Menang Atau Kalah

Selasa, 1 Maret 2011

Baca: 2 Timotius 4:1-8

Aku telah mengakhiri pertandingan yang baik, aku telah mencapai garis akhir dan aku telah memelihara iman. —2 Timotius 4:7

Selama musim futbol kampus di tahun 2009, Colt McCoy, pemain gelandang University of Texas memulai setiap wawancara pasca pertandingan dengan mengucap syukur kepada Allah untuk kesempatannya bermain. Ketika mengalami cedera di awal pertandingan kejuaraan nasional, McCoy terpaksa menyaksikan dari pinggir lapangan ketika timnya kalah dalam pertandingan tersebut.

Setelah pertandingan, McCoy berkata kepada seorang reporter televisi, “Aku mau memberikan semua yang kumiliki agar kubisa berjuang bersama timku . . . aku selalu memberikan kemuliaan kepada Allah. Aku tak pernah mempertanyakan mengapa hal-hal itu harus terjadi. Allah mengendalikan hidupku, dan aku yakin bahwa apa pun yang terjadi, aku berdiri di atas Batu Karang.”

Rasul Paulus mengalami pertolongan Allah berulang kali, tetapi ia tidak pernah mendesak supaya segala sesuatu berjalan sesuai dengan kehendaknya.
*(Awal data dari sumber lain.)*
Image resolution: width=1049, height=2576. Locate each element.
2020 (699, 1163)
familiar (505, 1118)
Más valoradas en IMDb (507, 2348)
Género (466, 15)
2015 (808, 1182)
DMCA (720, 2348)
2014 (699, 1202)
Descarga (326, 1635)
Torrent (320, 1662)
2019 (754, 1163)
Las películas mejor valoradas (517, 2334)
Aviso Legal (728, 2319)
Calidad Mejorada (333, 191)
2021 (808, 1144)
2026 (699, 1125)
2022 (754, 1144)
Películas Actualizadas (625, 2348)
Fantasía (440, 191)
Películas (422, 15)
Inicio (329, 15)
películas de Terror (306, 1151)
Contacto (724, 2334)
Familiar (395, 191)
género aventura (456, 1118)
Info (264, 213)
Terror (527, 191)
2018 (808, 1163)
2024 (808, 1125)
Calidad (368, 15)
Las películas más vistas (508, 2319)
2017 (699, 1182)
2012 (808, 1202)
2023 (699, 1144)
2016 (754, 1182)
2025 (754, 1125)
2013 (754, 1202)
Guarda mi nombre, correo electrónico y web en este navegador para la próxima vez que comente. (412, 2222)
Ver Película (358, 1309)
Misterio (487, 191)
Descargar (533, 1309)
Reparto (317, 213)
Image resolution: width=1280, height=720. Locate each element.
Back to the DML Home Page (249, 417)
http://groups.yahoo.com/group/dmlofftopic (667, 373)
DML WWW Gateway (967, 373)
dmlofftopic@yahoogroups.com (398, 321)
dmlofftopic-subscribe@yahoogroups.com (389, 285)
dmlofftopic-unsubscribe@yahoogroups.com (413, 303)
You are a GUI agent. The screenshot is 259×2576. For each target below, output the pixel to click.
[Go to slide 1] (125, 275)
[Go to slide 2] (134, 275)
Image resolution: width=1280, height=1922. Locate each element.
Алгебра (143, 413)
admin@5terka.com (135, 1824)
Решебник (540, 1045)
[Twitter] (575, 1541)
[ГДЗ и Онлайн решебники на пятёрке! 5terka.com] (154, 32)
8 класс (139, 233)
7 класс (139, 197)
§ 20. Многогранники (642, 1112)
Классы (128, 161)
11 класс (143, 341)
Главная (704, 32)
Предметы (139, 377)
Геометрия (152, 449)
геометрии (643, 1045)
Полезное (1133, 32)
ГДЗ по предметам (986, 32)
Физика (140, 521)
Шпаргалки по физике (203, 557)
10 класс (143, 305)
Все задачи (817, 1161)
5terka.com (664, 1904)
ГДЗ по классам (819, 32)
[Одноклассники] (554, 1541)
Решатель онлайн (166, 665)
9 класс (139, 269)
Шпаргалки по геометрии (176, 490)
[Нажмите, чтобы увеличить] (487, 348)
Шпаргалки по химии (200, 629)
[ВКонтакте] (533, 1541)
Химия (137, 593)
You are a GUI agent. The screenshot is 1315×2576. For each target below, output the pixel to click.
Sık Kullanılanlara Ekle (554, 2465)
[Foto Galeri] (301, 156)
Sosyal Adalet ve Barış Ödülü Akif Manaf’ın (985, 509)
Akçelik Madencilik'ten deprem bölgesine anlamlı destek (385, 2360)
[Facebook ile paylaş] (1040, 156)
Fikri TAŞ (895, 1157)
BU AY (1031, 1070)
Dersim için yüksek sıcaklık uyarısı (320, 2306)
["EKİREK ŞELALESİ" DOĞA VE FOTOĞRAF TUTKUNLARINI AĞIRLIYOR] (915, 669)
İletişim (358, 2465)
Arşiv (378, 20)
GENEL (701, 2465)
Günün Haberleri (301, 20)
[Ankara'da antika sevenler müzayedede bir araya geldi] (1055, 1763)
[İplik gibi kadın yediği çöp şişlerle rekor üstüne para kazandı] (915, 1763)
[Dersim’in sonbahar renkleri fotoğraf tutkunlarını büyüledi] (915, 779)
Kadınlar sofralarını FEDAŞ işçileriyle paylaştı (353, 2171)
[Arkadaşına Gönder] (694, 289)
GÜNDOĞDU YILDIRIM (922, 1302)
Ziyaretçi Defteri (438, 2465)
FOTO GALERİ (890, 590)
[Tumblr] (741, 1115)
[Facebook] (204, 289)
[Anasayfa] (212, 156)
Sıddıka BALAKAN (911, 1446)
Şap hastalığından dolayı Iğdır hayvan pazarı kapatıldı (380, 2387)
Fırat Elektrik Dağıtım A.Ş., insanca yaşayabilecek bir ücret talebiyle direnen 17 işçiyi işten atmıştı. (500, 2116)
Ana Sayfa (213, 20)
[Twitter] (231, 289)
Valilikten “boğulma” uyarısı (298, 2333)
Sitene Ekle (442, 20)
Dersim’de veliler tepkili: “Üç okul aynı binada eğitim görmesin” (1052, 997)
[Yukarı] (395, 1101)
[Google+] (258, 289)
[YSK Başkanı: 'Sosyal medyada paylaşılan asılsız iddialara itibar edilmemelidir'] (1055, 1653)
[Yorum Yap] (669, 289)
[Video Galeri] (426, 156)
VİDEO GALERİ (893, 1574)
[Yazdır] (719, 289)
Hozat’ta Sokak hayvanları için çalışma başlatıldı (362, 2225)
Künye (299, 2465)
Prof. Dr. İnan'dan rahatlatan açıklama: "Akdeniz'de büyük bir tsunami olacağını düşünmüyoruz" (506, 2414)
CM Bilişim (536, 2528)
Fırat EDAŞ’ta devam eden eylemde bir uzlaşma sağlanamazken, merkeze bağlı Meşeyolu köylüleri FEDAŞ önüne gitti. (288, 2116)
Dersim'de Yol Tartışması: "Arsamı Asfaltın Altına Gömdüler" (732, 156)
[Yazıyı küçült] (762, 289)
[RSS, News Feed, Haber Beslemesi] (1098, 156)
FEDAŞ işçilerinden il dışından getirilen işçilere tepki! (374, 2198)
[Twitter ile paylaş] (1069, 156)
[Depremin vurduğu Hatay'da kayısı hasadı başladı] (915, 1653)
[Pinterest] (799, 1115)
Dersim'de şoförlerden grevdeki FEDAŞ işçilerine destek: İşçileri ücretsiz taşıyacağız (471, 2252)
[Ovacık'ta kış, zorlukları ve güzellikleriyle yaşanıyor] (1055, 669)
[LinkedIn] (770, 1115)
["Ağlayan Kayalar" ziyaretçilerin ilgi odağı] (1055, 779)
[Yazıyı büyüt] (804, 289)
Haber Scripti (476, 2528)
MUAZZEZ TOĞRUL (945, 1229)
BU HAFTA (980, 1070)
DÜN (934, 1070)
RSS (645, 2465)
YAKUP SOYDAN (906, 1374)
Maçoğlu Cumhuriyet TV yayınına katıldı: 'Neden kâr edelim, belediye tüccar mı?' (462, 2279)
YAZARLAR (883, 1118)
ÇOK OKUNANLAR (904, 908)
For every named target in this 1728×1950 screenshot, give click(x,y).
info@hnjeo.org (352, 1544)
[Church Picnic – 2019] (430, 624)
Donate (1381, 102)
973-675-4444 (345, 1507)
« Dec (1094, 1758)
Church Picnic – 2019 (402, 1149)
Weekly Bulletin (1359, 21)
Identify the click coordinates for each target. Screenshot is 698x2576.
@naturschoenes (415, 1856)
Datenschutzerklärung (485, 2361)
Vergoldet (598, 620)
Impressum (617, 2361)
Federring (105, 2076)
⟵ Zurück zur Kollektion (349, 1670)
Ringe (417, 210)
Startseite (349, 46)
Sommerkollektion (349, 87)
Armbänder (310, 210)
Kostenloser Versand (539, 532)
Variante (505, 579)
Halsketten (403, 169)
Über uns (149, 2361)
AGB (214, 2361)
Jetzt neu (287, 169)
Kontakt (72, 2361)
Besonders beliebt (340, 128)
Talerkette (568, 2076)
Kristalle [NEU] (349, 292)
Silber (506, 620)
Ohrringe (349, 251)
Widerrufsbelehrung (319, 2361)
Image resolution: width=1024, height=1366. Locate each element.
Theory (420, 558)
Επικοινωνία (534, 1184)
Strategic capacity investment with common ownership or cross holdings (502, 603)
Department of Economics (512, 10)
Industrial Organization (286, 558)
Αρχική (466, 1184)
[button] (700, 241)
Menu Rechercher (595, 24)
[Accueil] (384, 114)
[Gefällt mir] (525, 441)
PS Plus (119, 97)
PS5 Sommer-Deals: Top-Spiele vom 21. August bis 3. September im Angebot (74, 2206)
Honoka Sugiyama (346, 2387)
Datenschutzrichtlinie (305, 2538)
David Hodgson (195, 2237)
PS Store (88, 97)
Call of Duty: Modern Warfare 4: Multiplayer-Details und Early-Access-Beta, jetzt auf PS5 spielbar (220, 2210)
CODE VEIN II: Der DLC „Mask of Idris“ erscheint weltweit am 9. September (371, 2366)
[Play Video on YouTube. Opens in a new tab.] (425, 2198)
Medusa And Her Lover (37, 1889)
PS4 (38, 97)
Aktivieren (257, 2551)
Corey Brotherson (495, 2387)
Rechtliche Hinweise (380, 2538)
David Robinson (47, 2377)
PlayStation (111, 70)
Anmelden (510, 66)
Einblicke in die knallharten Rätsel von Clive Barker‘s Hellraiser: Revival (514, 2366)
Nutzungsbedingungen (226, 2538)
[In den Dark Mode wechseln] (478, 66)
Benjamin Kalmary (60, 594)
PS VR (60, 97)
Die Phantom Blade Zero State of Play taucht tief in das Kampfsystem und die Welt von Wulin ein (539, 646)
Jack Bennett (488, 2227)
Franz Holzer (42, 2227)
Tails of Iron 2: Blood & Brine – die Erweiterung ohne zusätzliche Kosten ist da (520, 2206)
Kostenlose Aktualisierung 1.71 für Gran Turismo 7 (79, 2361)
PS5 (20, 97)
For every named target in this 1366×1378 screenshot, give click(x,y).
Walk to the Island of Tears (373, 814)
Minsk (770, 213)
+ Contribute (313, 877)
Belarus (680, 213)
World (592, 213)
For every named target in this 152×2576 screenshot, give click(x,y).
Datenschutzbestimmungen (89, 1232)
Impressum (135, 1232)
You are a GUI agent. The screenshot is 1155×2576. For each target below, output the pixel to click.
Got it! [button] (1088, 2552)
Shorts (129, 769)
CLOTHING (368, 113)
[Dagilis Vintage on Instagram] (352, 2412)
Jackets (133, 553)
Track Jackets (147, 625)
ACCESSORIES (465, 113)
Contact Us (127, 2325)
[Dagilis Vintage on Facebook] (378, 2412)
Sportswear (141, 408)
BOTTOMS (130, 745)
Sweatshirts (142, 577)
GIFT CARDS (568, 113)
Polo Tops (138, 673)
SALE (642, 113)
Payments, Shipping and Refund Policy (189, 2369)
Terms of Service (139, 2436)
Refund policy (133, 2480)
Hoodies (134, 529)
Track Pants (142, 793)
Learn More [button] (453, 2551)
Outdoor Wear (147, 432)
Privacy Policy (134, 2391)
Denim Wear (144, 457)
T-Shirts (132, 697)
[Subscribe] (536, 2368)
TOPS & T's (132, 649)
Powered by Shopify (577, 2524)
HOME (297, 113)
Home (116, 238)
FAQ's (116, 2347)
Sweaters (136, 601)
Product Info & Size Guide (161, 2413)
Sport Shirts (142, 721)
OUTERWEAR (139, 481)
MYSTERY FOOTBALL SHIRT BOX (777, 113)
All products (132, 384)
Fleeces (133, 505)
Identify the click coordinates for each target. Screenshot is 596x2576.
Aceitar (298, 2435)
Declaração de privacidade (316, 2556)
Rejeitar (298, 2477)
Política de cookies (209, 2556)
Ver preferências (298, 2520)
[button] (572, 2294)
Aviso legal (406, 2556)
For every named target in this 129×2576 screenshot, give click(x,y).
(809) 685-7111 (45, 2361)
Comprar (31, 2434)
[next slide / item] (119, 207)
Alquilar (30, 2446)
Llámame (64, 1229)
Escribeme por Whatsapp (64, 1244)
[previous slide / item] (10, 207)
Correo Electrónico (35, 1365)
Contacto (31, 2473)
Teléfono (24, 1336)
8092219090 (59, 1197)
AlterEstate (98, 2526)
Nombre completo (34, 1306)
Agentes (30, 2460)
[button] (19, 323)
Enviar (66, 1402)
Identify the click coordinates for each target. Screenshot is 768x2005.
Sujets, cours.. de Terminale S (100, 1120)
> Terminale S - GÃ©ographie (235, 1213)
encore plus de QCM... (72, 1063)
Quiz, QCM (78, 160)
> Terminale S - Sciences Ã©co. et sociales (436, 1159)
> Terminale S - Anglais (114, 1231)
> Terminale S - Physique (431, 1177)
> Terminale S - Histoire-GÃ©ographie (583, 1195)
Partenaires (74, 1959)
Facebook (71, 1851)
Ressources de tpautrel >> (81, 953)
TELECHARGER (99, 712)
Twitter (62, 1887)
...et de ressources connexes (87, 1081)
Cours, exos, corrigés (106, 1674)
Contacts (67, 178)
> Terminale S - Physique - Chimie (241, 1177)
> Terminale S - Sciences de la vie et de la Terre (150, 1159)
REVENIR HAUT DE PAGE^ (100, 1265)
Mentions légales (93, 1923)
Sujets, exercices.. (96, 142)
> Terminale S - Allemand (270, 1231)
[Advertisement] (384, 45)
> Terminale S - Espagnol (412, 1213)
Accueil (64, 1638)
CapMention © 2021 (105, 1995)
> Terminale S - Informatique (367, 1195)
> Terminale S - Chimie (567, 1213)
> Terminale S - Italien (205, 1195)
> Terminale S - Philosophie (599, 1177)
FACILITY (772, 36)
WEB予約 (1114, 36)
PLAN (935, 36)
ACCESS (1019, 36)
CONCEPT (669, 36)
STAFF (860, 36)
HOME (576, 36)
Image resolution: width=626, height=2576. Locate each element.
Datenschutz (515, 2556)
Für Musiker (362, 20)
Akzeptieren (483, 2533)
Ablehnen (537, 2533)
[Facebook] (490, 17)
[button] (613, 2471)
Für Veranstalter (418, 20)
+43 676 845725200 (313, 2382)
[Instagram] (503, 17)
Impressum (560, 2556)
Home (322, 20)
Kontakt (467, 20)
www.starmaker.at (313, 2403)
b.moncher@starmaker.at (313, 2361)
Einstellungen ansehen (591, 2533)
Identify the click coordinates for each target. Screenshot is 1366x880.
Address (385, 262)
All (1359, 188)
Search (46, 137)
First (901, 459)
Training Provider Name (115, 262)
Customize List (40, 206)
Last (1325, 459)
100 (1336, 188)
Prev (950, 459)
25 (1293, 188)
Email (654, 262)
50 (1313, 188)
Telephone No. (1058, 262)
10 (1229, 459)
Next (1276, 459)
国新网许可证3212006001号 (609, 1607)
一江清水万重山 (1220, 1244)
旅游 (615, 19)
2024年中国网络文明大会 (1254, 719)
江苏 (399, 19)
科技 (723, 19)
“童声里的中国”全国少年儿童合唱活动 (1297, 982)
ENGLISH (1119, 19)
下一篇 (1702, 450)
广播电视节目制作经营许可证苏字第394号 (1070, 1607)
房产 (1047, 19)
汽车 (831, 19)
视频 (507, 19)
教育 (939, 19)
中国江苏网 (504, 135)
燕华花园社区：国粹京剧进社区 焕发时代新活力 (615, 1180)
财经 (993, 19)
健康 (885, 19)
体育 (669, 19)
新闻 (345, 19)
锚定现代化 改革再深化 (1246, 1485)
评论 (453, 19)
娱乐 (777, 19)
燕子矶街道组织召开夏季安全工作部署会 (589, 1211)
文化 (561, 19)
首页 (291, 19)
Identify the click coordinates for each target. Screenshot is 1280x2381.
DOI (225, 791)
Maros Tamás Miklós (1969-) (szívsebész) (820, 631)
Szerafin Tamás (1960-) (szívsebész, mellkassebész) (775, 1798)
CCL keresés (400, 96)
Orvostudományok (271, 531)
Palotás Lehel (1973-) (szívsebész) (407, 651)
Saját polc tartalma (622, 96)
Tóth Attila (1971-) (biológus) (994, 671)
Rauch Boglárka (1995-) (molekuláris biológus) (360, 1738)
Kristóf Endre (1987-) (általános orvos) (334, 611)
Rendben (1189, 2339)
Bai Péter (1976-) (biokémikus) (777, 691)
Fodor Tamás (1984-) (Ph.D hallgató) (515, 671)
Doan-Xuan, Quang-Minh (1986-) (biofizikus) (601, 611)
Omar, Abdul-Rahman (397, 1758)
Dari penjara di Roma ia menulis kepada Timotius: “Mengenai diriku, darahku sudah mulai dicurahkan sebagai persembahan dan saat kematianku sudah dekat” (2 Tim. 4:6) Orang mungkin berkata bahwa Paulus telah gagal mencapai tujuan-tujuannya, dan hidupnya berakhir dengan kekalahan. Namun, ia melihat hidupnya secara berbeda: “Aku telah mengakhiri pertandingan yang baik, aku telah mencapai garis akhir dan aku telah memelihara iman” (ay.7). Ia menantikan mahkota kebenaran (ay.8).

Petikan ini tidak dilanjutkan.